Aviator Colonel Johnny Shen Chung-li and scientist Dr Wu Dongyang spoke on the theme “Flying High in the Sky: Looking Back and Ahead” at the City University Distinguished Lecture.
Colonel Shen shared a number of stories from his days working with the legendary Black Cats on the highly classified operation called “Project Razor”.
Now in his early 80s, he flew long-range U-2 surveillance aircraft over mainland China during the height of the Cold War.
The secret missions were set up by the US and Taiwan in 1961.
“Training was tough,” he said. “The planes were difficult to fly. At 70,000 feet, a single error could be catastrophic.”
After months of physical, mental and operational training, Colonel Shen logged scores of flights between 1968 and 1973.
“Project Razor’ was discontinued in 1974 after relations between China and the US began to warm.
Colonel Shen, a Shanghainese and a graduate from the Air Force Academy, continued his aviation career as a test pilot and in the commercial aerospace industry.

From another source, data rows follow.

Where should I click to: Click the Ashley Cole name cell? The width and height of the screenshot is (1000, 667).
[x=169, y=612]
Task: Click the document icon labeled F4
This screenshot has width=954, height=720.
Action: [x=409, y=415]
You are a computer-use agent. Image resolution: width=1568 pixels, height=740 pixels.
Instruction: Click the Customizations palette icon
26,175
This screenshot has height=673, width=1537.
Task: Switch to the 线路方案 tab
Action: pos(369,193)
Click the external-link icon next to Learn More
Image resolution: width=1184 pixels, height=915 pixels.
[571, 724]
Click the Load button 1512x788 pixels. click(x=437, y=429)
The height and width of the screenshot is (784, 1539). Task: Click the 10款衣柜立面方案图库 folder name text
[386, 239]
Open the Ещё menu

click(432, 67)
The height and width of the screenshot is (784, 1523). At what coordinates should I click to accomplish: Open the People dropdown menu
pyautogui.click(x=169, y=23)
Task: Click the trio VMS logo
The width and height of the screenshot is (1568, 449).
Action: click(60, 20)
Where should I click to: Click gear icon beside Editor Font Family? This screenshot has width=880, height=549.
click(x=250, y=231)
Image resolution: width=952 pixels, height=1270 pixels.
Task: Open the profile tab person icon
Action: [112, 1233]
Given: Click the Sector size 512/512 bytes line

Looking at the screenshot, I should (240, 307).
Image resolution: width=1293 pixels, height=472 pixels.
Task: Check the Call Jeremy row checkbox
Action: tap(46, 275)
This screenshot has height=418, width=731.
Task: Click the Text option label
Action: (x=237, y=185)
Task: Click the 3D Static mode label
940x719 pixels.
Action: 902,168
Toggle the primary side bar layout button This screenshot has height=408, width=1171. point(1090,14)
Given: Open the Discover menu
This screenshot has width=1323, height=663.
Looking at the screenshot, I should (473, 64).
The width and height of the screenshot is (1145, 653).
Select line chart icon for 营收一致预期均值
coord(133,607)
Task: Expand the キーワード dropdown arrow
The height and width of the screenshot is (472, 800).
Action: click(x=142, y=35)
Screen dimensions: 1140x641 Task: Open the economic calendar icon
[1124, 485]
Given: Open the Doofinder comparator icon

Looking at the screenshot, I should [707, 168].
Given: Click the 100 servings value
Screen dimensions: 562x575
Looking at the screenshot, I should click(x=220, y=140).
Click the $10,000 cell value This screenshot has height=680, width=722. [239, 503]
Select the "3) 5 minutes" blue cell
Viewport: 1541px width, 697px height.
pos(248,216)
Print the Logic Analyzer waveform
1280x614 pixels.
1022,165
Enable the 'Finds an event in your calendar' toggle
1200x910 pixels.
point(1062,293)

In 2011, he met up with the pilot of a MiG-21 who had nearly downed Colonel Shen’s U-2 plane over Qingdao on one of the top-secret flights in the early 70s.
“We exchanged models of a U-2 and a MiG-21 when we met up in Beijing four years ago,” Colonel Shen said. “I thanked him for not shooting me down!”
In her talk, Dr Wu reviewed Boeing's history and shared its plans for product development as well as materials development for the aerospace industry.
A materials scientist by training, Dr Wu emphasised that the introduction of new materials in the construction of aviation technology had helped to reduce costs, improve efficiency, streamline production and reduce emissions.
“Innovation has been the key Boeing’s success,” said Dr Wu, whose responsibilities at Boeing include the development and implementation of a strategy and portfolio for Boeing R&T activities in China.
In particular, the use of new composite materials means that planes can fly longer on less fuel, which is win-win situation for customers, Boeing and the environment, she said.
Planes today can be made with up to 50% composite material, which has helped reduce fuel consumption by 30%, noise by 60% and maintenance costs by 30% on Boeing planes, according to Dr Wu.
 “Such innovation is why we are the most successful aerospace company in the world,” she said.
Professor Way Kuo, University President, kicked off the afternoon’s lectures by thanking Dr Chow Yei-ching for his generous donation in 2006 in support of graduate studies at CityU.
It transpired that, in addition to being a highly successful entrepreneur and chairman of the locally listed Chevalier Group, Dr Chow is in fact a qualified pilot, too.
The event was organised by the Office of the Vice-President (Research and Technology) and SGS.